Researchers based in Queen’s University Belfast (QUB), UK have reported a systematic review of differential methylation in rare ophthalmic diseases. Methylation of key epigenomic biomarkers, such as DNA methylation or histone modification, has identified a review of at least eight studies showing pathogenic biomarkers for ophthalmic disease. These ophthalmic disorders include brittle cornea syndrome, choroideraemia, FECD (Fuchs endothelial corneal dystrophy), retinitis pigmentosa (RP), Retinopathy of prematurity and others. Importantly, DNA methylation may evaluate a potential novel therapeutic target in two studies of RP with methyltransferase inhibitors (decitabine and 3-Deazaneplanocin A) which has now reported to reduce RP phenotype progression. Further epigenomic research may likely uncover new diagnostic and therapeutic opportunities for ophthalmic rare disease.
Rare diseases in the European Union are defined as conditions which affect fewer than 1 in 2,000 people, while in the USA, rare diseases are defined as conditions which affects less than 200,000 people in the population. According to researchers, rare diseases estimate to affect 3.5 million people in the UK, 30 million people across Europe, 25–30 million people in the USA and 350 million people worldwide. The National Ophthalmic Disease Genotyping and Phenotyping Network (eyeGENE), created by the National Eye Institute, has reported >130 publications of studies researching genetic mutations in rare ophthalmic diseases however, there is a limited information for research on methylation studies among rare ophthalmic diseases. This compares to research on epigenetic markers of common diseases, including diabetic retinopathy, age-related macular degeneration and cataracts. The current research in Queen’s University has proposed to assess the potential for methylation as an epigenomic marker of rare ophthalmic disease and this potential may contribute to early diagnosis, management, reduction of vision loss and the identification of novel therapeutic targets.

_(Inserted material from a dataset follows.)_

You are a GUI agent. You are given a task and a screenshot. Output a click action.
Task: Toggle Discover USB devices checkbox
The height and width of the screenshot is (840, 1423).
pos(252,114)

The current systematic research screened 132 sources which finally analysed 14 papers having met the relevant inclusion/exclusion criteria for review. As highlighted, aberrant methylation was established as a pathogenic biomarker of ophthalmic disease in eight studies and also reported DNA methylation as a potential novel therapeutic target in two studies of RP. Commenting on the review, the researchers stated that, “patients with rare ophthalmic conditions can face difficulties obtaining a diagnosis, and treatment for their condition is often limited which can have severely detrimental impacts for a patient’s vision. Therefore, there is a need for improving our understanding of these conditions, to aid diagnosis, provide prognoses or identify therapeutic targets which could correct or halt degeneration in patients with rare eye dysfunction.” Finally, the systematic review study concluded that “epigenomic markers such as DNA methylation with genomic analysis has the potential to aid diagnosis, limit loss of patient vision and ultimately improve patient independence and quality of life.”